Grace, Whit and I went to Walden today. Over the years I have been there often, pulled by something beyond me, and I always go in the winter. I like it empty and quiet. I like to be the only person (people) there. I like it when I can feel the spirituality crackling in the air. I could today.
As we made our way around the pond Grace and Whit took detours to explore the woods and paused to wonder at the fact that the pond is still mostly covered with ice. It is definitely not warm here yet, even though it is officially spring. The trees are still defiantly bare, and their black branches net the sky. Today that sky was gray, with occasional beams of sun breaking through the thick ridges of white-gray clouds.
As we walked I told Grace and Whit about Thoreau, about how he chose to live simply, to focus on the natural world around him. Our adventure quickly turned into a Notice Things Walk, and each called out when they saw something worth sharing: a peculiar knot on the side of a tree trunk or the pattern of stones leading down to the water that looked like stairs. When we arrived at the site of Thoreau’s cabin, we saw this sign and a pile of rocks.
As Grace read the lines, so familiar to me, and I felt my chest tighten. They both had questions about the last line. We talked about what meant to live a life so full that you felt sure, at the end of it, that you’d truly lived. I had sunglasses on so neither child could see that my eyes brimmed with tears. Then they busied themselves building a cairn in the rock pile, as others had done before.
Whit was very curious about the cairns and he moved carefully among the stones, examining the various piles. I imagined what those who erected these monuments were commemorating: the example of a life thoroughly-lived, the commitment to art, the desire to immerse oneself in nature.
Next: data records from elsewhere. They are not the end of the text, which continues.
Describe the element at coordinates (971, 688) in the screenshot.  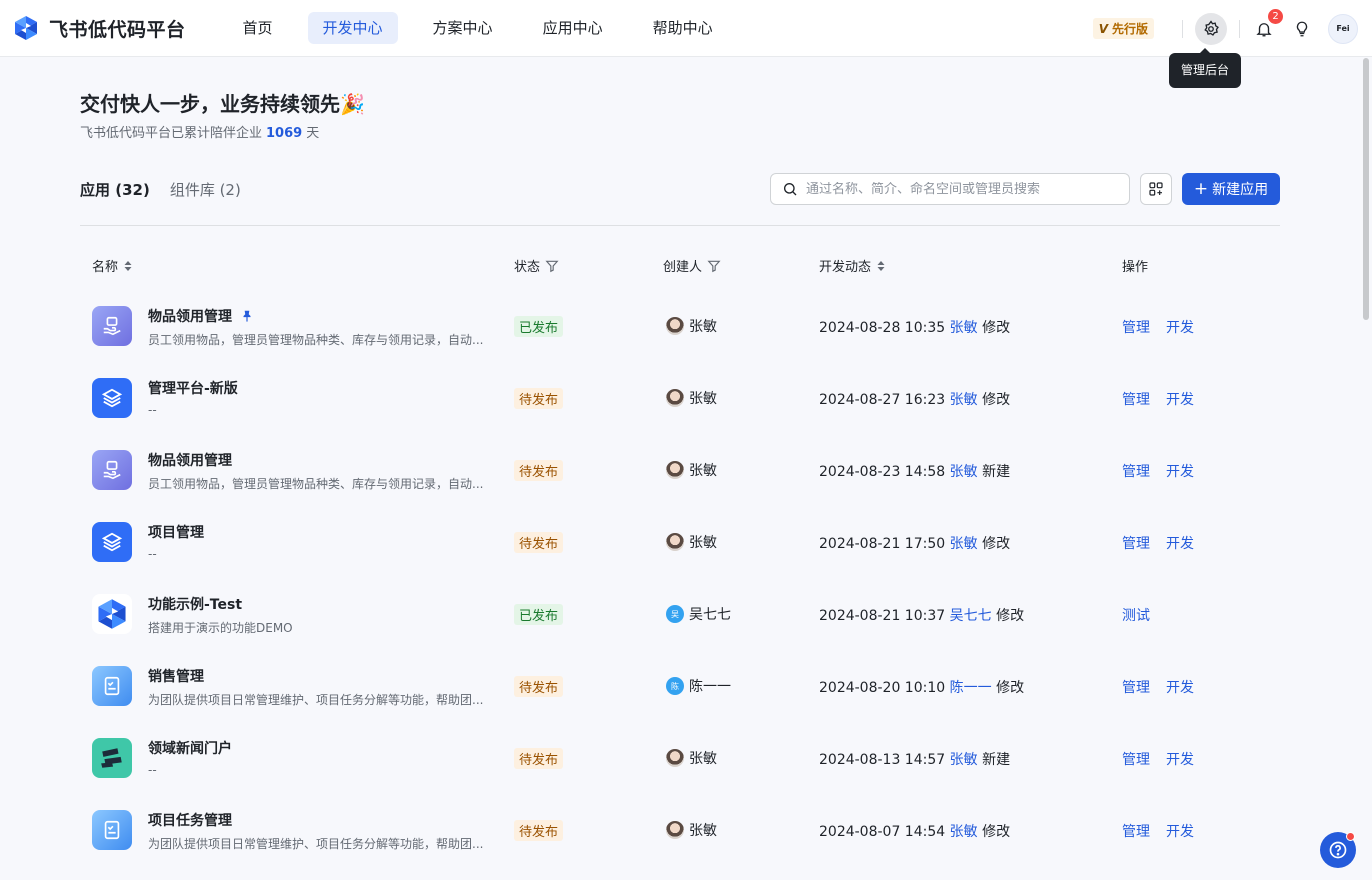
I see `dev-actor-link: 陈一一` at that location.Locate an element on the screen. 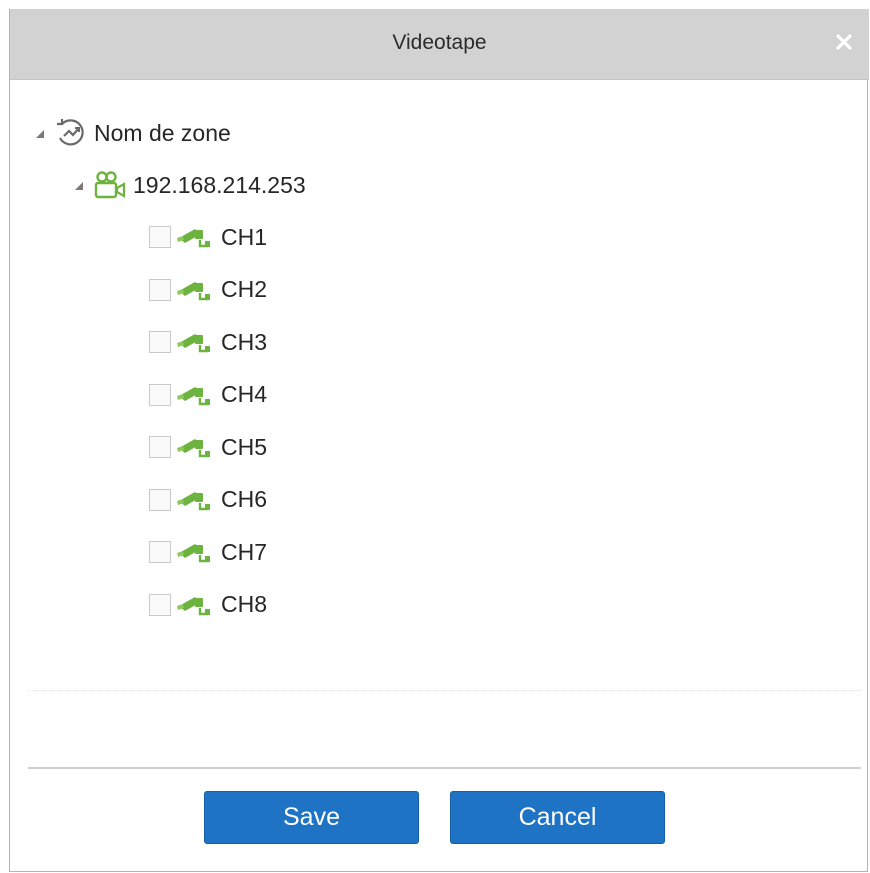  tree-node-channel: CH3 is located at coordinates (208, 342).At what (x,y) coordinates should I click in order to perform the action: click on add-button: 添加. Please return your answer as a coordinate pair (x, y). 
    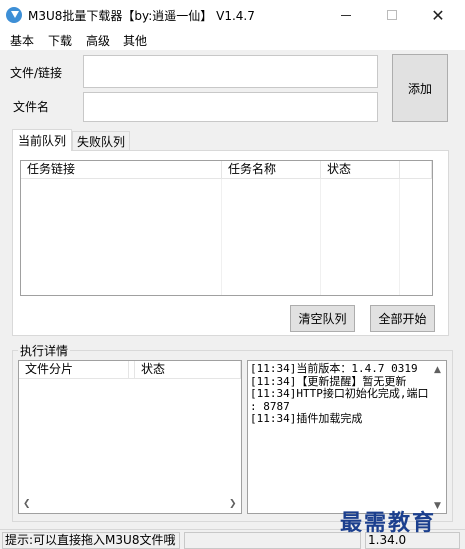
    Looking at the image, I should click on (420, 88).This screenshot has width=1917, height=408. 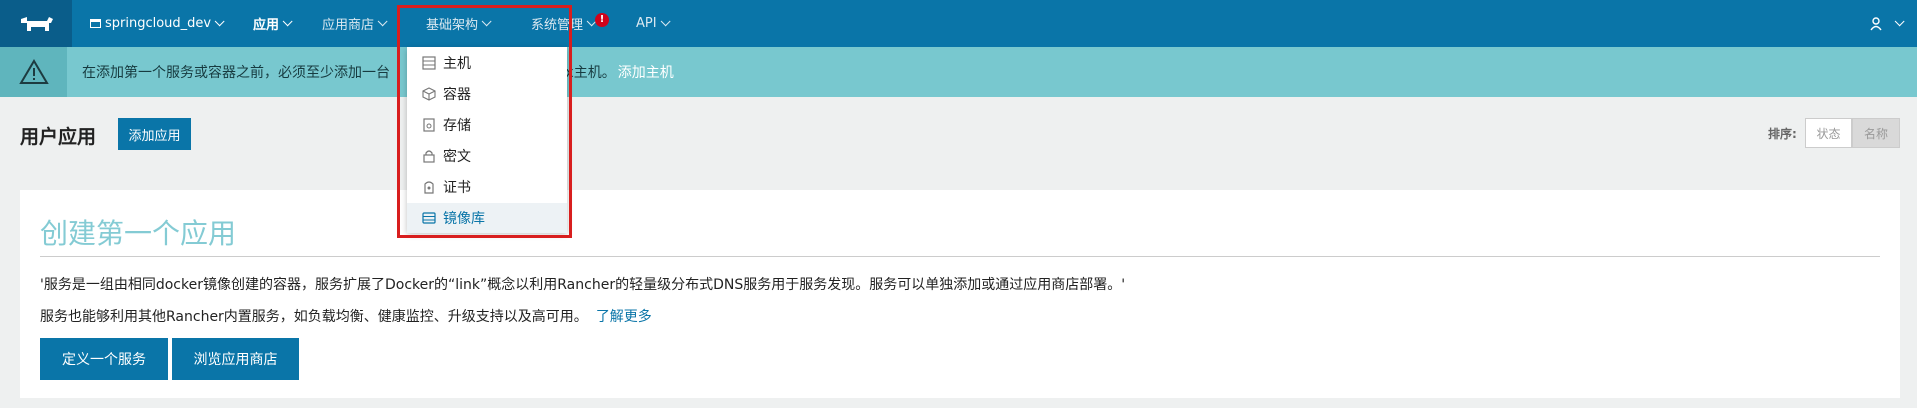 What do you see at coordinates (958, 24) in the screenshot?
I see `top-navbar: springcloud_dev 应用 应用商店 基础架构 系统管理 ! API` at bounding box center [958, 24].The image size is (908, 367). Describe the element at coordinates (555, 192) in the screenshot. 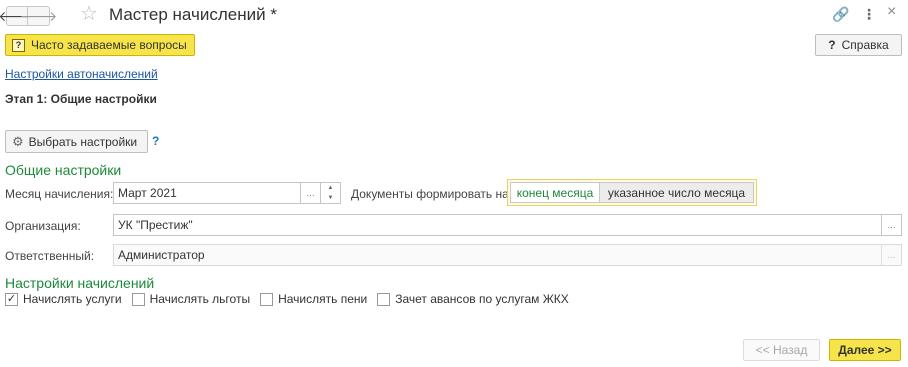

I see `docs-option-month-end: конец месяца` at that location.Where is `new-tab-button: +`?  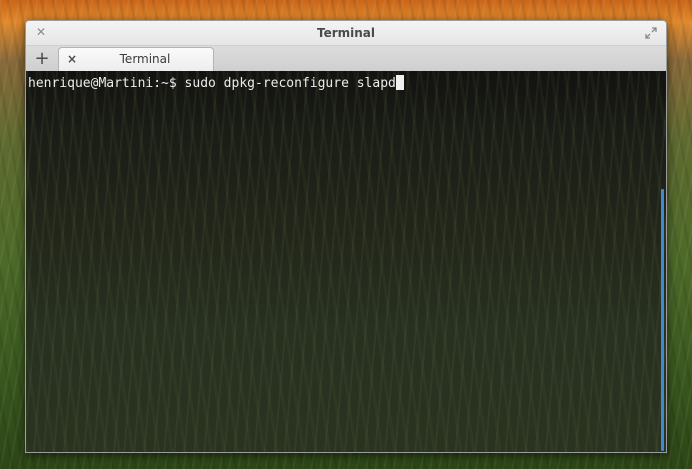 new-tab-button: + is located at coordinates (42, 59). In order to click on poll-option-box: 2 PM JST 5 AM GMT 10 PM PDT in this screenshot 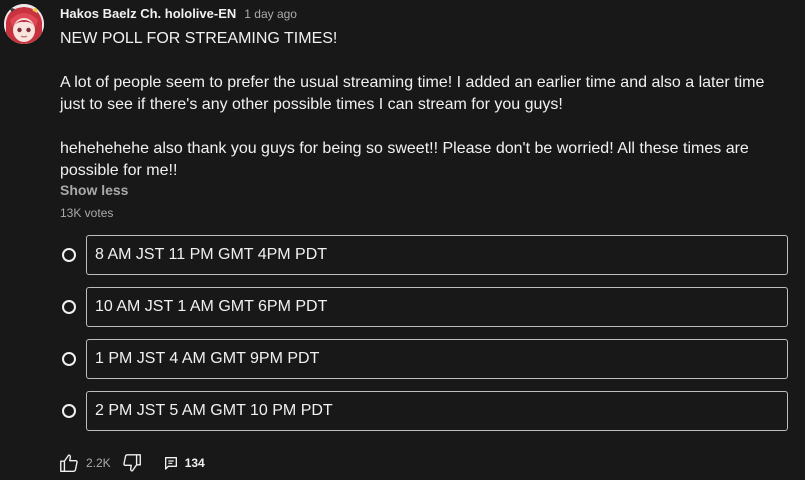, I will do `click(437, 411)`. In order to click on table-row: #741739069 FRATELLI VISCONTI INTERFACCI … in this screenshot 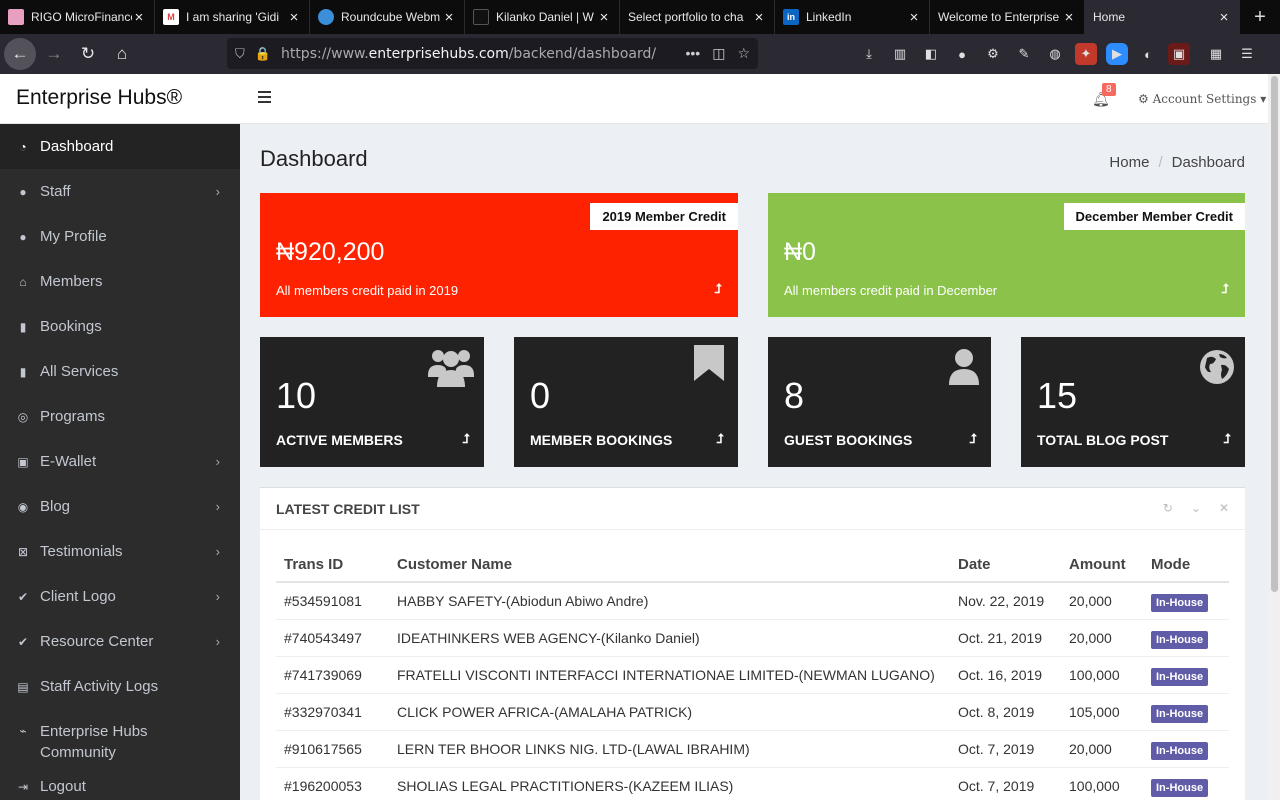, I will do `click(752, 675)`.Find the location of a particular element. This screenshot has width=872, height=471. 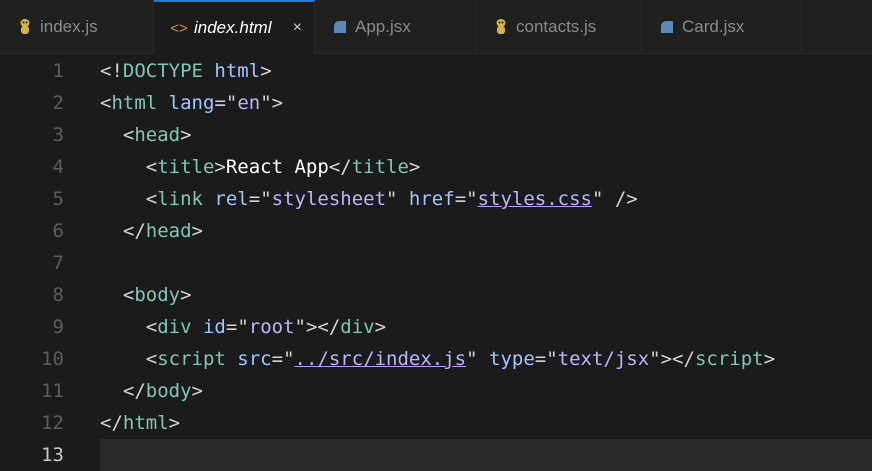

tab-index-html: <> index.html × is located at coordinates (234, 27).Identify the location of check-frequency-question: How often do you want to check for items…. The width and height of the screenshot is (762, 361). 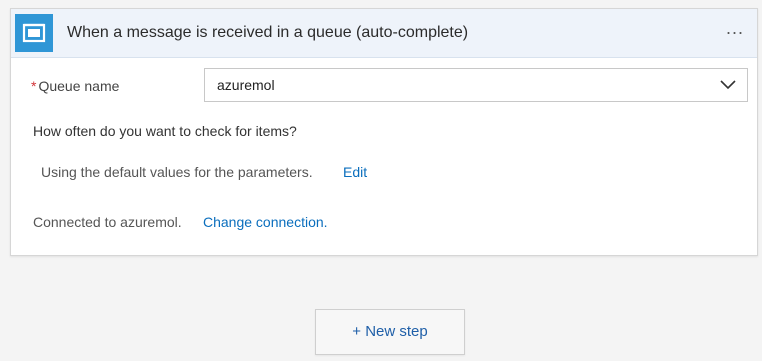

And then we were off again. The trail wound its way around the pond, a multi-season combination of dead leaves and tenacious patches of snow and ice. We walked in companionable silence, Whit’s hand in mine. He announced, apropos of nothing, that when he went to college he still wanted to live at home. “Why?” Grace piped up from ahead of us. Whit didn’t answer right away, just squeezed my hand. “I want to live at college for sure,” she averred confidently as she danced, occasionally skidding in her tractionless Uggs, along the path.
“Well,” Whit said, not looking at me, “Being with Mummy makes me feel safe. And I want to stay safe.” I gulped, remembering the time he told me that holding my hand makes him feel like his heart would never break. I desperately wish I could keep his heart from breaking and keep him safe forever, but I know that neither of those things is in my control.
I gripped Whit’s little fingers and kept walking, breathing the piney Walden air, hearing Thoreau’s words in my head. Ahead of us Grace’s red and white parka bobbed up and down. The air was still, the bracing cold of winter mitigated by the promise of spring. The only sound was our footsteps.
I want to make sure my children know the feeling I get at Walden, the soaring in the chest that speaks of a similar expansion in the spirit. I want to encourage them to engage with life and to learn what it has to teach. I want to fill them up with poetry. Even more, I want to help them see the poem that lives in every day of their lives.